Clusters containing a small number of variants present a challenge since they do not contain enough trait associations to make inferences of the pathway they are acting on. To address this, we excluded clusters containing three or less variants from our main analysis. To avoid selection bias, we tested these cluster in the same manner as in the main results. We observed distinct heterogeneity in three of the clusters. However, these clusters contained only one variant; consequently, interpretation of the pathway for these clusters was not possible. PRSs of the remaining two clusters showed no evidence of an association to metabolic measures. Clustering can also be impacted by the intermediary GWAS traits selected. In this specific instance, the selected traits were more heavily weighted toward characteristics associated with insulin resistance. Thus, the cluster containing the largest number of genetic variants was the lipodystrophic cluster. We conducted sensitivity analysis to assess how clustering changed when an insulin secretion phenotype, oral glucose tolerance test (OGTT) of low sample size (n = 5318) was included (see Additional file 3). We observe that the addition of OGTT can affected the clustering of variants. However, the resolution for distinguishing other clusters was diminished as a consequence of including a GWAS with so few variants associated.
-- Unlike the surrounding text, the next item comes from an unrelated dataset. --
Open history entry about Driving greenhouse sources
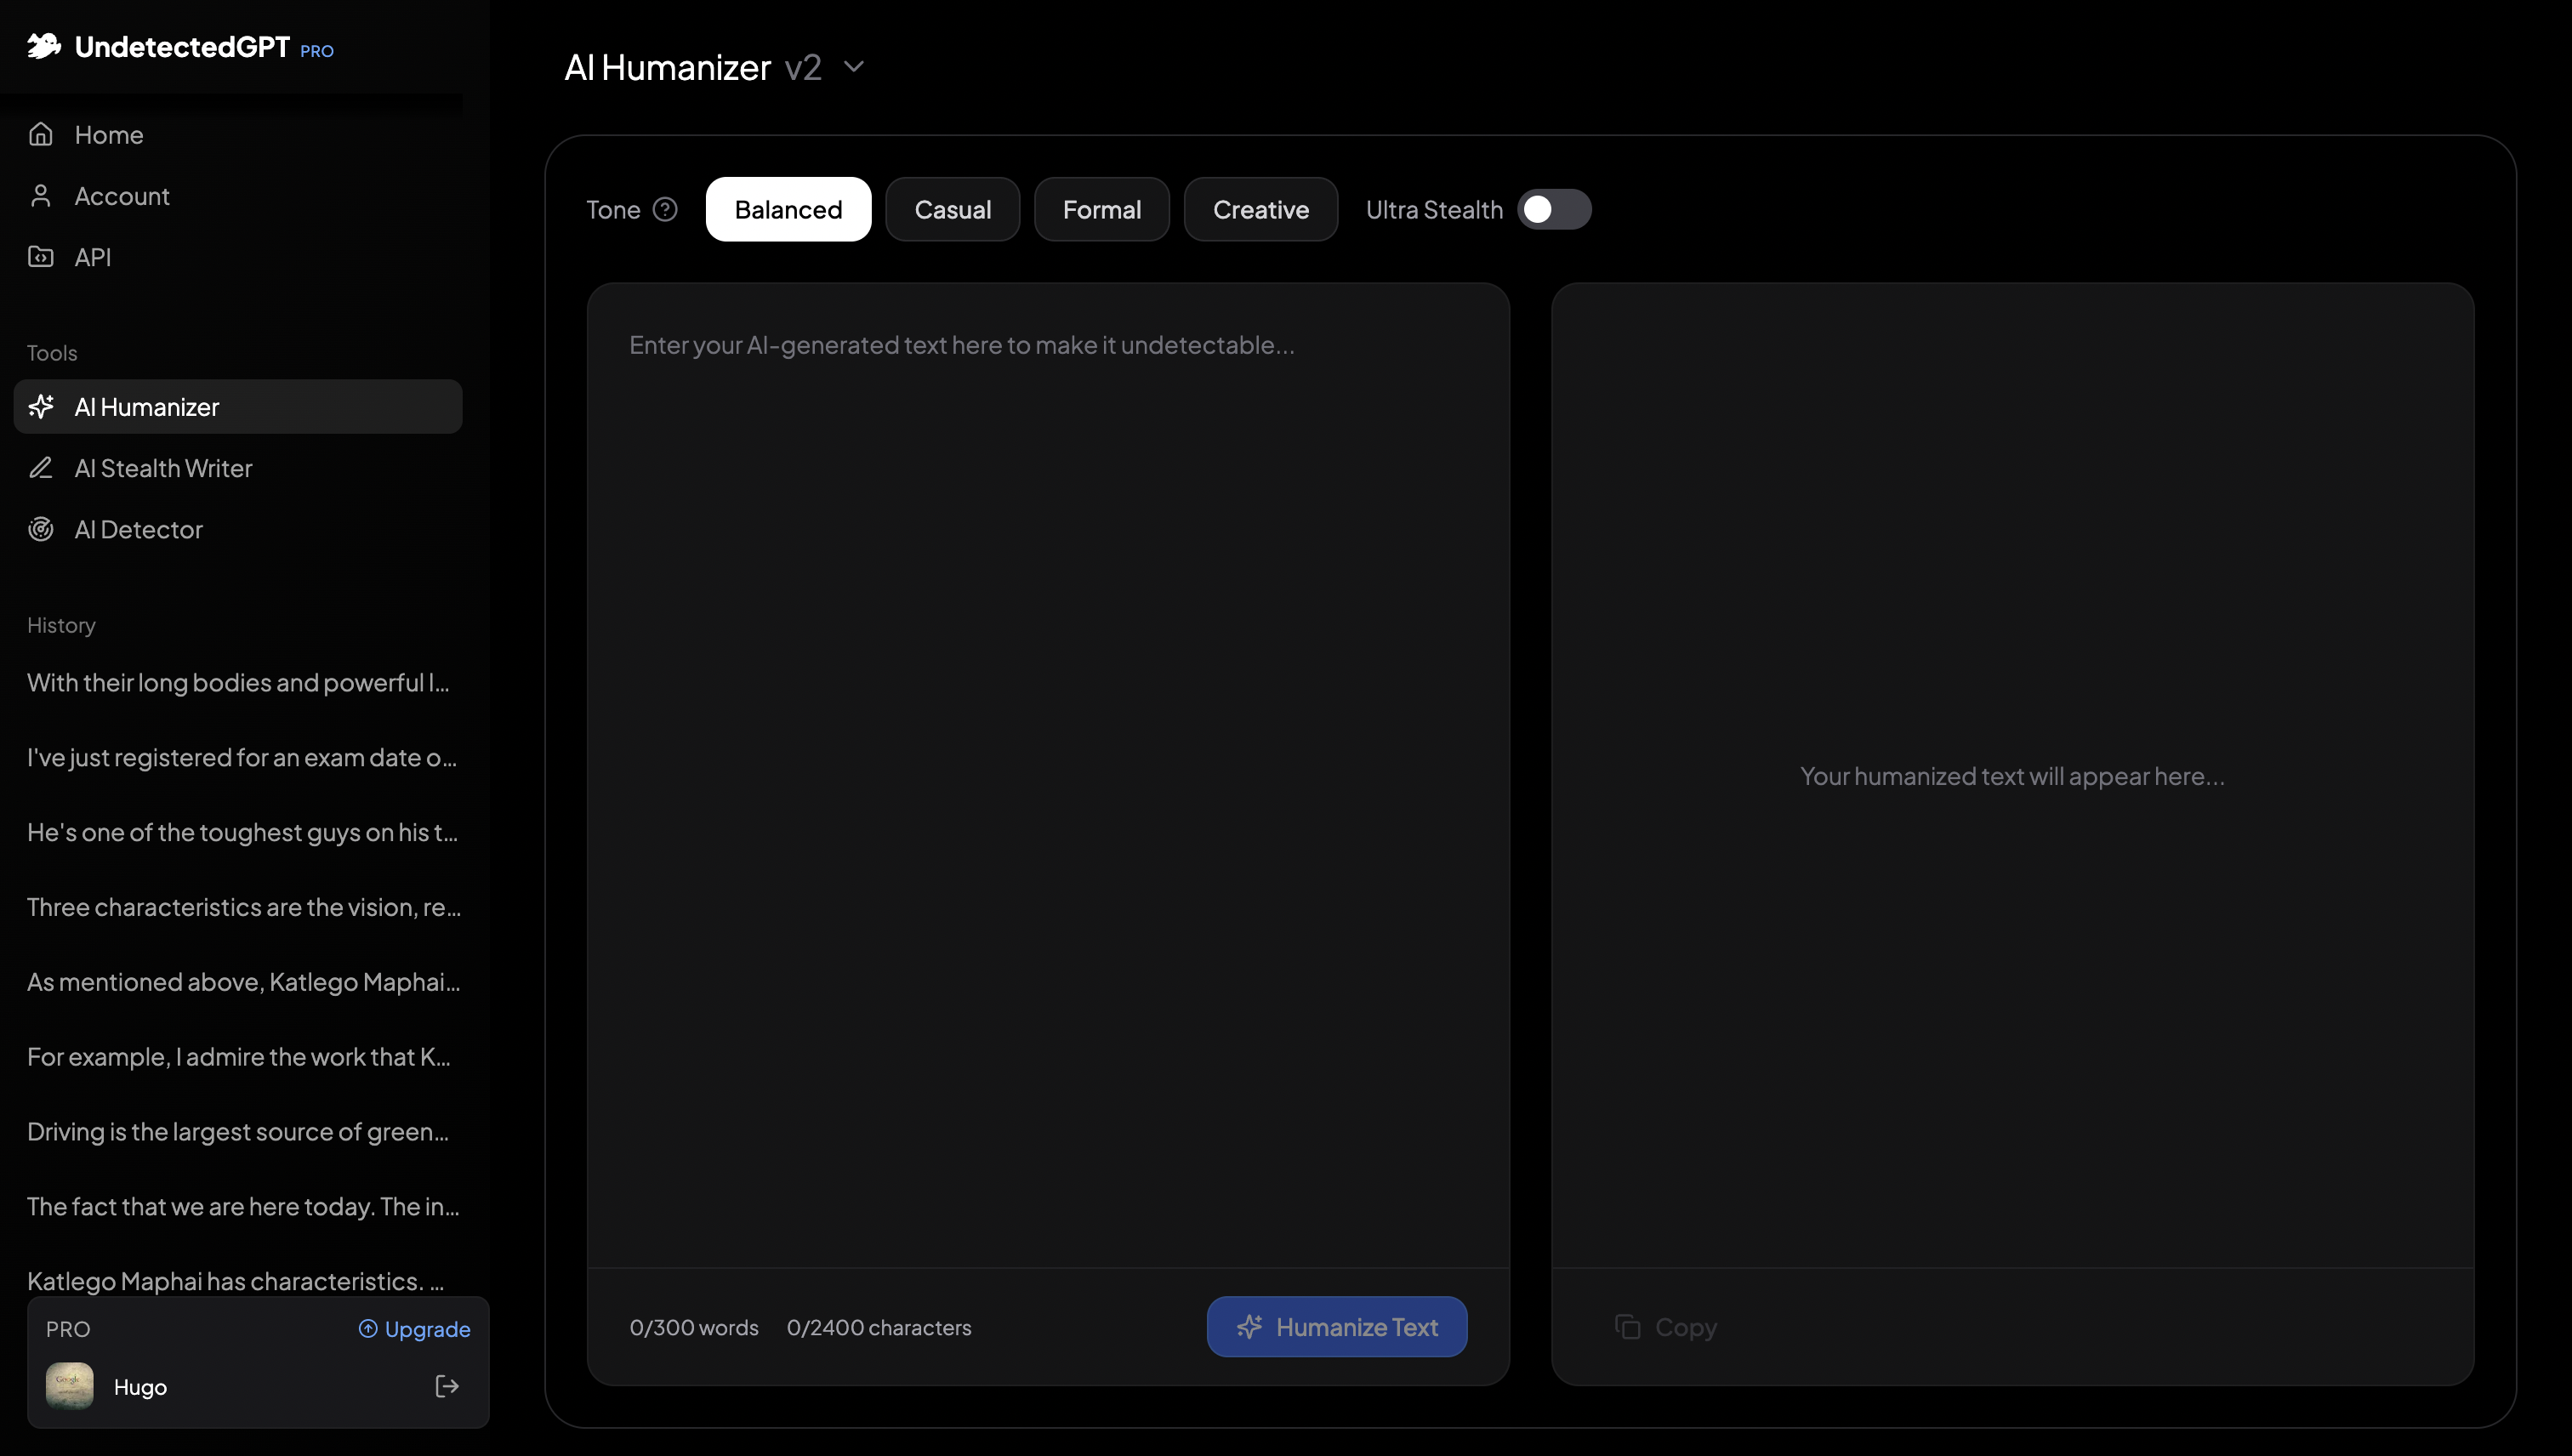 236,1131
It is important to highlight that in certain aspects, the PRS generated using all 401 genetic variants demonstrated superior performance compared to the stratified PRSs. The overall PRS exhibited a stronger association with HbA1C compared to any other PRS. However, the use of the stratified PRS allows the elucidation of the underlying mechanisms of associations, which is lacking in the unstratified PRS. For instance, the beta-cell or insulin resistance PRSs revealed links to low and high HOMA-IR levels, respectively. This suggests that higher HbA1C levels are influenced by both insufficient insulin production and insulin resistance. These findings suggest that while a comprehensive score might yield a more potent prediction of HbA1C levels, the partitioned scores provide nuanced etiological insights that the comprehensive PRS score may not fully encapsulate.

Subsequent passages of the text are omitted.